PROMPT. Every entry below needs to be copied exactly.

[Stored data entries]
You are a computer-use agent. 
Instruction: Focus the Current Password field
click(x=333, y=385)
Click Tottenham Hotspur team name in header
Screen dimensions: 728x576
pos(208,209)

ANSWER FOR THE TASK.
You are a computer-use agent. 
Instruction: Focus the Current Password field
click(x=333, y=385)
Click Tottenham Hotspur team name in header
Screen dimensions: 728x576
pos(208,209)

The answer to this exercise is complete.